◆ Aim of the task:
Look through the data below. Pick out the lines holding the string "selector".

[Records from a dataset]
****************************************

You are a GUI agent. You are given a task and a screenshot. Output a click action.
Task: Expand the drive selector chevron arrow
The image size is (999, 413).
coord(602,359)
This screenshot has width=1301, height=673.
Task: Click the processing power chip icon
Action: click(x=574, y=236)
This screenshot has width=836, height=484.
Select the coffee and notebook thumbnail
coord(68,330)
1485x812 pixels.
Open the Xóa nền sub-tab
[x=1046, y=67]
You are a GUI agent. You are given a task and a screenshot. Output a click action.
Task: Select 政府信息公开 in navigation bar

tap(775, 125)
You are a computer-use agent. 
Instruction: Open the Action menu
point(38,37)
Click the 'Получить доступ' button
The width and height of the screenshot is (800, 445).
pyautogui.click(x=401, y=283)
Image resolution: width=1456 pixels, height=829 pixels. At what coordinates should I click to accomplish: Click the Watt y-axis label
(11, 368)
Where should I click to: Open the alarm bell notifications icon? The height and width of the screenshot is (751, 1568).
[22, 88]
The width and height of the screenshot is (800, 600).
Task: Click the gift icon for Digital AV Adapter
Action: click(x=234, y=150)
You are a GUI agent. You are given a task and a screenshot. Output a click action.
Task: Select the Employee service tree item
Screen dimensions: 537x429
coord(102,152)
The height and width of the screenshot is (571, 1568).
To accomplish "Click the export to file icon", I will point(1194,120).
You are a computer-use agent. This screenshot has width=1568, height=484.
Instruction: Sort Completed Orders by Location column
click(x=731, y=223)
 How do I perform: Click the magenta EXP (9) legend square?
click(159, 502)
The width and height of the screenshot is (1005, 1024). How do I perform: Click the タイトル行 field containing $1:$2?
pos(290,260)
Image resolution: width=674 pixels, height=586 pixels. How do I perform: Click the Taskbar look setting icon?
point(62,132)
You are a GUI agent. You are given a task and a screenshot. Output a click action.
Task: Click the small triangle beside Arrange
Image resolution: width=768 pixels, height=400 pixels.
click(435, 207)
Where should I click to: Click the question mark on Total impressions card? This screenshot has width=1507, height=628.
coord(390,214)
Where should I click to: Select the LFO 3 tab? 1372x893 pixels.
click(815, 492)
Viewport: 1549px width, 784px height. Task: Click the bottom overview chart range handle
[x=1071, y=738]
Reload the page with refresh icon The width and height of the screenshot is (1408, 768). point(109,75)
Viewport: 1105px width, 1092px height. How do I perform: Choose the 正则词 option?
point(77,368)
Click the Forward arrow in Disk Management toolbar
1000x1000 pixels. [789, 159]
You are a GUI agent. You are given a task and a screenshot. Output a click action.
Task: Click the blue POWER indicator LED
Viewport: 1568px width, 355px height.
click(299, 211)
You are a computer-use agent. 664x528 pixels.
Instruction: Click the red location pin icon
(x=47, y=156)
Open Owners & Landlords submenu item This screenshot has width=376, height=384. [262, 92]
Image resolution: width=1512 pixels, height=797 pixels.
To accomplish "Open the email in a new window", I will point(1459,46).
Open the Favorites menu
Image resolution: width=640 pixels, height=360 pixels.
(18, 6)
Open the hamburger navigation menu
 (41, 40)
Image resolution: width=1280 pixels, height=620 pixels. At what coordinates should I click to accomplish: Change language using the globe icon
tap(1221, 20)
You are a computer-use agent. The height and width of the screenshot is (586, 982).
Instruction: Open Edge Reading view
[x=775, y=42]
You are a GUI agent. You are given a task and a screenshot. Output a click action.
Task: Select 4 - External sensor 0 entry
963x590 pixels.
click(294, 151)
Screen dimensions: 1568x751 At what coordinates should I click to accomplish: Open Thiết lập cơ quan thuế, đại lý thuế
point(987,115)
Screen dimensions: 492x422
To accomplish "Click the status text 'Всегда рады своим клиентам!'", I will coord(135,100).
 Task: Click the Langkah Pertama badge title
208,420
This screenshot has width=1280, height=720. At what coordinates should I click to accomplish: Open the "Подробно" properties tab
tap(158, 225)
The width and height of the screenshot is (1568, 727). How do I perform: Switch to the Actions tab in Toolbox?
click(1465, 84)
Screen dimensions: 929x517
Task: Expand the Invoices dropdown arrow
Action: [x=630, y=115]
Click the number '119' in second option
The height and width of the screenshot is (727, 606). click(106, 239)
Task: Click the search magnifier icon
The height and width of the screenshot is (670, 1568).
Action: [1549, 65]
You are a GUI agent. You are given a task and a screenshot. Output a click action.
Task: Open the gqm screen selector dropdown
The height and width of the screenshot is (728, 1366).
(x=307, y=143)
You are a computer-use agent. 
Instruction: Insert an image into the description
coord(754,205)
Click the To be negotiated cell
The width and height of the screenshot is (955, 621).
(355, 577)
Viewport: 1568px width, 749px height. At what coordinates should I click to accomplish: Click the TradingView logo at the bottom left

****************************************

◆ Solution:
Task: Expand the drive selector chevron arrow
Task: Open the gqm screen selector dropdown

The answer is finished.